───── Supplied records ─────

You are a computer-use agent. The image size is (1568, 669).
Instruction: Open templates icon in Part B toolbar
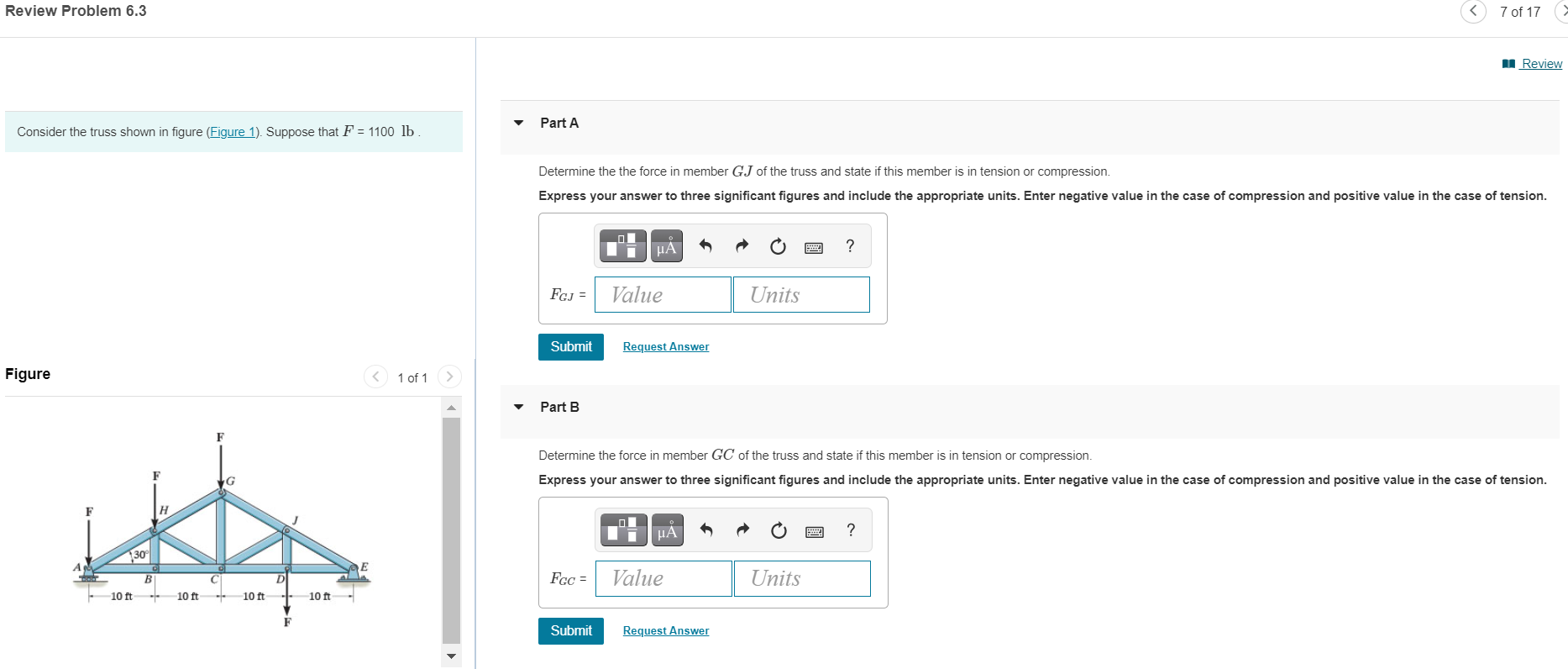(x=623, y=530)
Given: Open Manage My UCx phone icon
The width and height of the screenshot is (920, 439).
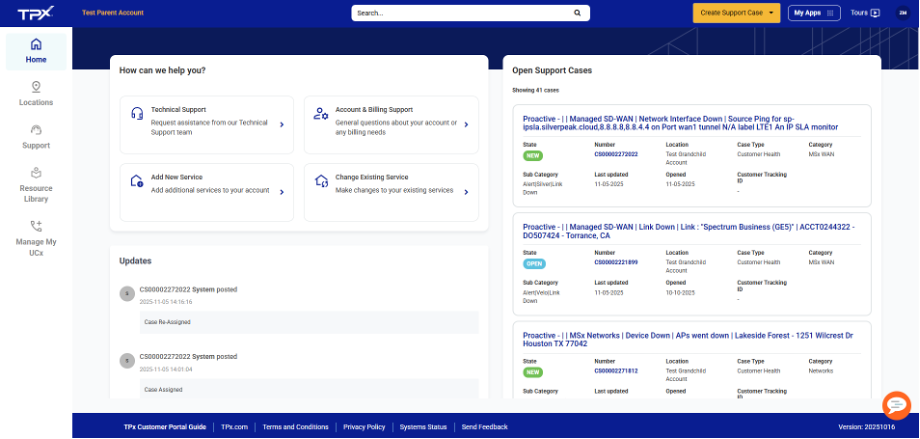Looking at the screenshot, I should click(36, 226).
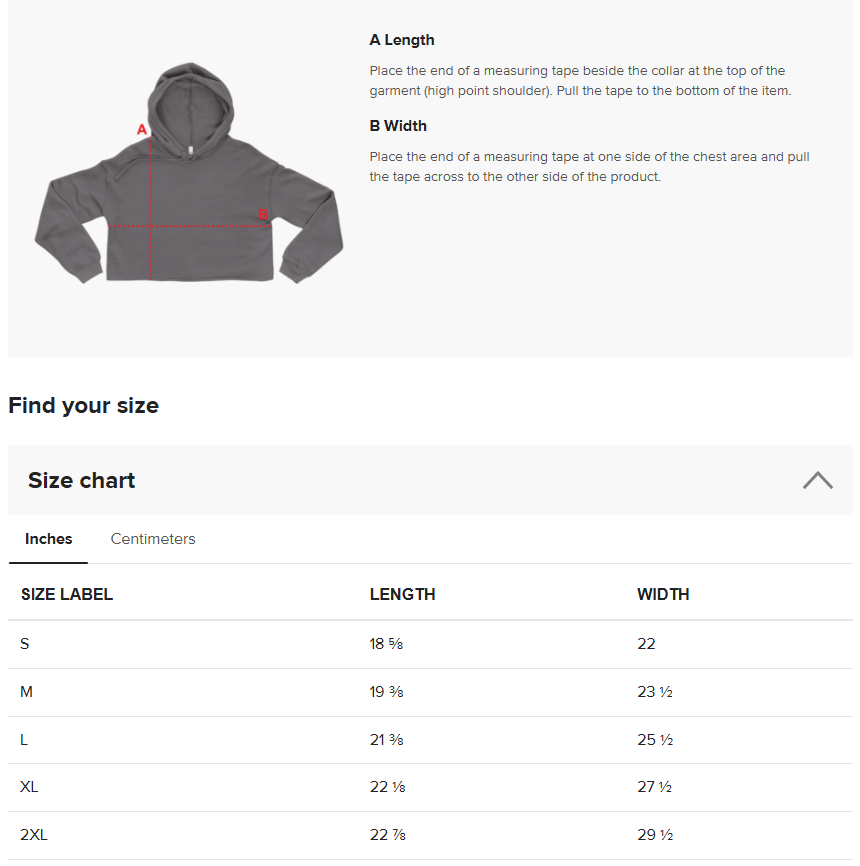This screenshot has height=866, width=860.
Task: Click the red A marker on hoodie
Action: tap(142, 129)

─────
───── Supplied records ─────

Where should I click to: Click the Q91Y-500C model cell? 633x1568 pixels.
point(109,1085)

─────
───── Supplied records ─────

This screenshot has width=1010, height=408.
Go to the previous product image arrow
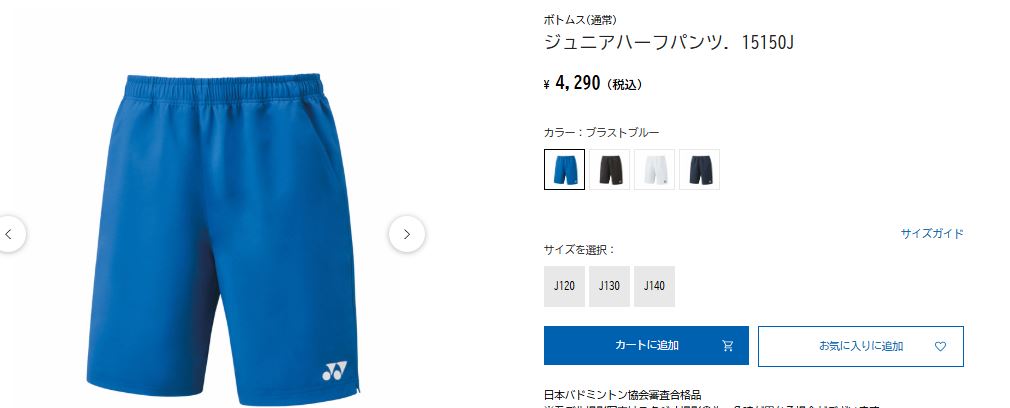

─────

• [Exercise]:
Pull each line containing "image" from the records.

• [Answer area]:
You are a computer-use agent. The image size is (1568, 669).
Go to the previous product image arrow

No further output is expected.